眾人紛紛看我。


    「小娘子博學!」


    「如此美貌兼如此學識,莫非是五姓之女?」


    「可是五姓之女出門,身邊豈會不帶僕從?」有人小聲道。


    這問題讓我很尷尬。


    在這個時代,人們默認,有學識的女郎必定是貴族女子。這沒有錯:平民女子也能與男子一樣受到良好的教育,那是很多、很多個世紀後才有的事。我從小到大都是優等生,來了之後驟然發現,知識和身份不相匹配,是一件很痛苦的事。對於帝製時代的平民女性來說,知識完全改變不了命運,我這樣的,就叫做心比天高,命……呸呸,總之,我這個優等生現在隻能在西市擺攤,代人寫家書,寫一封收五個雞蛋,讀一封收一個雞蛋,用柳條製作簡單的牙刷,在唐朝人平時使用的牙粉裏加一點點薄荷,盡力模擬佳潔士薄荷牙膏——這些就已經是我作為一個穿越女的人生巔峰了。咳,不管怎麽說,改良牙粉也很重要的對不對?來到唐朝,我最不適應的就是氣味,畢竟,絕大多數普通人的口腔衛生都很堪憂。


    「阿妍!?」忽然有人叫我,聲音既驚又喜。


    我一怔轉頭,目光正好撞上一雙急切而溫柔的眼眸。對方的臉上除了驚喜,還有一絲愧疚:「阿妍,你……你……你竟活著!」眼中流下淚來。


    我莫名其妙,定睛看他。

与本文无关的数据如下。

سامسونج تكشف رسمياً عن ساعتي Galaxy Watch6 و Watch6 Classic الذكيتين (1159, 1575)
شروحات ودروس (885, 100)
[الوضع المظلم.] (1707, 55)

那人生得極為俊逸,繫著軟腳襆頭,身著青色官袍,腰間係一條鴉青帶子,益發襯得腰窄肩沉,以我剛才聽到的,他仿佛是領著新科進士來題名的、前幾科的探花郎之一:唐時新科進士宴席上,通常指派最為年少俊美的二人,前往曲江杏園探得最美的兩支杏花,這二人便稱為探花郎。


    「阿妍!我的阿妹!你這一年可去了哪裏……」那人不顧眼淚沾濕了衣襟,伸手便來拉我,我慌忙避開:「郎君,你怕是錯認了,妾絕非令妹!」我孤身穿越來到長安,哪兒有什麽親眷。


    隻是,這人如何知道我單名一個妍字?


    那人糾纏不休,我越是不認,那人越是不放,直到驚動了寺裏的管事僧人,將我與他帶入一間靜室。


    這時新科進士們題字早已完成,便各自去聚會了,靜室中隻剩下兩個管事僧人,與我和他兩人。那人向管事僧人合掌為禮,道:「某姓崔,名顥,字明昭,現在禦史台為監察裏行。此女姓鬱,名妍,行九,乃某從母之女。」


    「崔……顥?」我低低驚唿。


    想不到我來到大唐,見到的第一位才子竟然是崔顥?史書有載,崔顥娶妻隻擇美者,稍有不如意,動輒休妻。想不到,這頻繁去妻、聲名狼藉,卻又才華橫溢的詩人崔顥,竟是如此眉目秀雅、儀態風流。


    ……也想不到,他莫名其妙地非說我是他什麽姨母家的表妹。


    管事僧人顯然亦曾聽聞他之才名,鄭重還了一禮,命人奉上茗飲,才道:「崔裏行說這位女施主乃是令妹,女施主卻說她在長安絕無親眷。請問女施主父母現在何處?崔裏行不妨拜會一下女施主的父母。」


    「妾身去年路遇盜賊,頭部曾遭重擊,醒來後什麽都不再記得了,也不知雙親今在何處,孤身漂淪長安而已。」我在21世紀父母雙亡,此時不由有些眼熱鼻酸。


    這套說辭,我也不是第一次用了。我意外穿越,自然沒有戶籍。無力繳納賦稅而逃離故土,因而失去戶籍的流民浮戶其實很多,但我在21世紀受著法製教育長大,不能接受自己的黑戶身份。於是,花了幾個月,勉強學會了中古漢語發音之後,我便去了縣衙,靠著這套說法取得了戶籍。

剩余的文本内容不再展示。